And what a show it is, beginning at 5:30 p.m. and running through Jan. 9.
MORE LIGHTS: Check out our Holiday Light Finder map for more area light displays
It’s obvious Maue has a degree in electrical engineering. More than 100,000 LED lights dance across his lawn, faces pop up on Christmas trees to sing their songs, videos shine on two screens, showing holiday scenes and patriotic footage, and even the rooftop, roofline and basketball stanchion are adorned.
The show lasts “just shy” of 30 minutes, and features eight holidays songs — different each year — plus the standard “Christmas Vacation” from the classic 1989 National Lampoon film. Each cycle is repeated for the duration of the evening’s hours.
So this is not just a drive-by show. It’s a stop and sit a spell in your car, with the heater on and the radio tuned to 97.1 FM to hear the music and voice-overs. And if you’re real good, Santa may just stop by your vehicle to say hello. As he leaves his house to start his rounds in his red suit, he’s heard children exclaim, “Santa lives in Iowa.”
It not just the Maue house that glows. All of the houses in the division get in on the act. A couple years after starting his show, Maue went to a housing association meeting to float the idea of making their lights dance, too. Before he could ask them, they asked him, and since about 2013 or 2014, he has animated their displays, too.
Conduit for giving
This holiday project has never been about making money, and admission is free, but so many people were wanting to give something that the second year, Maue put up a donation mail slot on a large sign next to the driveway, and asked the neighbors to nominate and vote on the recipient.
That tradition continues, and this year 100 percent of the donations will go to Families Helping Families of Iowa, a nonprofit organization supporting children in foster care.
“It's not surprising that when people are out here, they feel a little more generous,” Maue said, “and so maybe we give them an outlet for that generosity. We're kind of a conduit. We're not the recipients.”
For everything Maue has figured out, he hasn’t come up with a car-counting system, so he bases it on the donations. Not everyone drops some money in the slot — and that’s fine — but he also has received a $100 bill.

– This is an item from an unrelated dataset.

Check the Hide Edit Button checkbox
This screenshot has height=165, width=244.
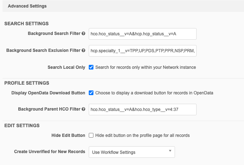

“There's certainly a wide range of those donations,” he said. “But using that as kind of a surrogate, we're guessing somewhere between 2,500 to 4,000 cars a year come through.”
In the past nine years, they’ve collected more than $110,000, and in six of those years, they topped $10,000. Last year was the biggest “by a long shot,” Maue said, with donors giving more than $24,000, which was split between the Walker and Center Point fire departments.
The busiest nights tend to be the Friday and Saturday nights in the two weekends before Christmas, he noted, but cars already were jockeying for prime viewing spots around 5 p.m. on an unseasonably warm Tuesday night. Luckily, the display suffered little damage in the windstorm that blew through the area the next night.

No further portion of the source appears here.